TASK STATEMENT:
Find out how many lines of the listing below include "computer" and report only that number.

|---|

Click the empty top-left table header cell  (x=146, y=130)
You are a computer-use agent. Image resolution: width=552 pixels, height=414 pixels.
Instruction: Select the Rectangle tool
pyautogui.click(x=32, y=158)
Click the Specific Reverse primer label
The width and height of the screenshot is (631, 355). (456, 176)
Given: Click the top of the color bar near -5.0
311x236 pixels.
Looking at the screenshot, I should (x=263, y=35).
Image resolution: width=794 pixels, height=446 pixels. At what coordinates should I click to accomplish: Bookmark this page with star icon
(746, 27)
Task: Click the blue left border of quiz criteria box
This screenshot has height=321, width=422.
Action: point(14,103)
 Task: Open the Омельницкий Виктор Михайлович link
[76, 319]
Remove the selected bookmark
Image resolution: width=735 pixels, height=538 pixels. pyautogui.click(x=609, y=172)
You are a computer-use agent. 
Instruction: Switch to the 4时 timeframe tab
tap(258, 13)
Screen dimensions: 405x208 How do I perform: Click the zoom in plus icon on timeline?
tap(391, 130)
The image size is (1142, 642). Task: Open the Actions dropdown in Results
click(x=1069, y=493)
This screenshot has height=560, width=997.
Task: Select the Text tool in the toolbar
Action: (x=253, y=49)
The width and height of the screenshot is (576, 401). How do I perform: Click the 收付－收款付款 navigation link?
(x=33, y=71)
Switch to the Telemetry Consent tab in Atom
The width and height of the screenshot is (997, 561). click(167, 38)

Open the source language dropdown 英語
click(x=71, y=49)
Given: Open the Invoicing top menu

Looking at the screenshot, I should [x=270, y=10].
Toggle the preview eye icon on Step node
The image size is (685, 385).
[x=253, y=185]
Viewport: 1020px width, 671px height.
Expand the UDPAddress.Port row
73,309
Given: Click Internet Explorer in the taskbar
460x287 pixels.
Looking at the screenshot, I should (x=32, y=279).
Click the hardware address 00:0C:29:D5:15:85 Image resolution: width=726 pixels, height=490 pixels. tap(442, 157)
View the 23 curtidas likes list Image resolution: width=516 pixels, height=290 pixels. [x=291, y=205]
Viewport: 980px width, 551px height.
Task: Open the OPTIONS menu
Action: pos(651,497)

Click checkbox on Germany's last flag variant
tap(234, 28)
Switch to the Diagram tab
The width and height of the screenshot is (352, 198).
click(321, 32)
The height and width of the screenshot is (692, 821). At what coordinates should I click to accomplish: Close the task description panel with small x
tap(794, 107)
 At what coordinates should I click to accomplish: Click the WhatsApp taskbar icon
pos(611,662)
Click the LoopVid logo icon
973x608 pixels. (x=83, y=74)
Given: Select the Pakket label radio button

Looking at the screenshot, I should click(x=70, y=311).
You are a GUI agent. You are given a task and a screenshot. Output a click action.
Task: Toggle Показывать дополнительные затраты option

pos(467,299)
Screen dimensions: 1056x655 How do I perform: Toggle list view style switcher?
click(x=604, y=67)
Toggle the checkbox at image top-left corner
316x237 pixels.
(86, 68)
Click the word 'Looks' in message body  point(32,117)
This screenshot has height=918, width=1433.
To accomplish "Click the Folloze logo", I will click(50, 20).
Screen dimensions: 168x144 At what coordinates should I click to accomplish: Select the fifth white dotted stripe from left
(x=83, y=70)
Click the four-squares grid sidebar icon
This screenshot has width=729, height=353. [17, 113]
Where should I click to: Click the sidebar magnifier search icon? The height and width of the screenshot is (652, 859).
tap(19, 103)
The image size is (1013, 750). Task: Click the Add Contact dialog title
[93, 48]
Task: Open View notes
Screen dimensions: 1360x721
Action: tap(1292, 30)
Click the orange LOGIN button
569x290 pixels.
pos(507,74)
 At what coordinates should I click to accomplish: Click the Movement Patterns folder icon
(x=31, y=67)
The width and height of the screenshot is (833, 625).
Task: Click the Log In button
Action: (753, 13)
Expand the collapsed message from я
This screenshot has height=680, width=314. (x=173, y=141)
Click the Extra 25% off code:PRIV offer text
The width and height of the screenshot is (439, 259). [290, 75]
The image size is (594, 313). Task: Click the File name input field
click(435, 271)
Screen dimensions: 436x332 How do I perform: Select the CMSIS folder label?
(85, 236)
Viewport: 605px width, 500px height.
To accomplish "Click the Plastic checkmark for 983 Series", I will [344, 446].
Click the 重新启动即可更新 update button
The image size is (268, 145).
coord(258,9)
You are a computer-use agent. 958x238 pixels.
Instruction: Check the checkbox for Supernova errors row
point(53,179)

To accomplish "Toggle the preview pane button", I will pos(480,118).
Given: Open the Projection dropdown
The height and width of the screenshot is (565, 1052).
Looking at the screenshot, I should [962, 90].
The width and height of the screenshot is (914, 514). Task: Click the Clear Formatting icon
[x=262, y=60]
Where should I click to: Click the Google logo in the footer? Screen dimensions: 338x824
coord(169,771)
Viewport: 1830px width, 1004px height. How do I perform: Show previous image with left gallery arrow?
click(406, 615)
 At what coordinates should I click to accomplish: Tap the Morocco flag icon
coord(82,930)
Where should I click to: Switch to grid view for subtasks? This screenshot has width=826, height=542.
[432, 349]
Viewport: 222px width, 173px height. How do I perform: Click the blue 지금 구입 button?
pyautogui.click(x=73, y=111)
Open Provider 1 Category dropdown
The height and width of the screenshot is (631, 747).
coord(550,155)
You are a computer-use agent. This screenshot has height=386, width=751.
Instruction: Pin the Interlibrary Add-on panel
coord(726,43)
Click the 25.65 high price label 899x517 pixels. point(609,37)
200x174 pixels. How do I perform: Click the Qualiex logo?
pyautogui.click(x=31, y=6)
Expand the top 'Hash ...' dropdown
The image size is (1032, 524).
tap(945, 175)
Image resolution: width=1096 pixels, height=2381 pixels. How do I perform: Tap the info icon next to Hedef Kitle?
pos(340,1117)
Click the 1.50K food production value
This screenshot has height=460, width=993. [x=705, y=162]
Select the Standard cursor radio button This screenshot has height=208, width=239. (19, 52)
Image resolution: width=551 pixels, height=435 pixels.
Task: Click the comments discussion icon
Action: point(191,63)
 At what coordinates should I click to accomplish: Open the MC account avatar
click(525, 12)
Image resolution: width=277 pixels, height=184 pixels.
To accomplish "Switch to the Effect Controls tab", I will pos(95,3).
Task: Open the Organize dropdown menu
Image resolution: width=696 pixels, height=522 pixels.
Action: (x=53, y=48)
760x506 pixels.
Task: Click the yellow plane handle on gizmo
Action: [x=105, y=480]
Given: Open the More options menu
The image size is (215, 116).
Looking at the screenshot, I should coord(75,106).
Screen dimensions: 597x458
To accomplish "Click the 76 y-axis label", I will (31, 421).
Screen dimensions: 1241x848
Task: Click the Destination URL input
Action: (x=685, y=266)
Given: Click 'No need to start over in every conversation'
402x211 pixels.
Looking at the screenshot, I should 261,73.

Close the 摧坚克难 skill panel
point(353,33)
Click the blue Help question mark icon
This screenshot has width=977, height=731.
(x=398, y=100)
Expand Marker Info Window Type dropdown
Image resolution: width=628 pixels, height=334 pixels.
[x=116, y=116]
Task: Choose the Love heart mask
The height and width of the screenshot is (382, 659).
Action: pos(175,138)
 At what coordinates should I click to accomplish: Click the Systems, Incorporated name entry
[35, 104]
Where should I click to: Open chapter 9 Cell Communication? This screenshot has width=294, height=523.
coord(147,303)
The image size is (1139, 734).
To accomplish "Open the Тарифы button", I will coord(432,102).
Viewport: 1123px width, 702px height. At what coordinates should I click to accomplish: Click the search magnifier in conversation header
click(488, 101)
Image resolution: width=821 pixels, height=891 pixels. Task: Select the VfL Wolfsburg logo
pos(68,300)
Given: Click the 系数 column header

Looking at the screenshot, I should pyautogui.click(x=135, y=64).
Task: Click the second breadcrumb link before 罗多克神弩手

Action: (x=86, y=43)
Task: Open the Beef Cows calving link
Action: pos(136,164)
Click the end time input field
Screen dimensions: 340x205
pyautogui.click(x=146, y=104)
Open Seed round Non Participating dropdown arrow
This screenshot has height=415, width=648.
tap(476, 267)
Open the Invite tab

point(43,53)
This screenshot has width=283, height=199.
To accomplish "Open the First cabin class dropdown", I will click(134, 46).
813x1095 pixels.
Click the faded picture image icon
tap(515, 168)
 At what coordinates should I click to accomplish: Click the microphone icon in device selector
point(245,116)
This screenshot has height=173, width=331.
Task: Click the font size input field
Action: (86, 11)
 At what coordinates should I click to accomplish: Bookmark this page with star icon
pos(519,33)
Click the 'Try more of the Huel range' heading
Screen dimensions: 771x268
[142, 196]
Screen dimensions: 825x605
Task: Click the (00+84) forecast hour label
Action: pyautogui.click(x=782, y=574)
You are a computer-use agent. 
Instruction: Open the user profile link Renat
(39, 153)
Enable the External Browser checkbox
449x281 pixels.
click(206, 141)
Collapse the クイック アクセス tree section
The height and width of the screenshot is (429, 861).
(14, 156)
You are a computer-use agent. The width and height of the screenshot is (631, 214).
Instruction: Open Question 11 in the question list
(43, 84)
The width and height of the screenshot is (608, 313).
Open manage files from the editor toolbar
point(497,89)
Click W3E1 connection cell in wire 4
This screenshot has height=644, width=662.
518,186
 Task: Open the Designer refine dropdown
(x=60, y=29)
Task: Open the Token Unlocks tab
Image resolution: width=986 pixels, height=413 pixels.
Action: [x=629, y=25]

|---|

TASK RESPONSE:
6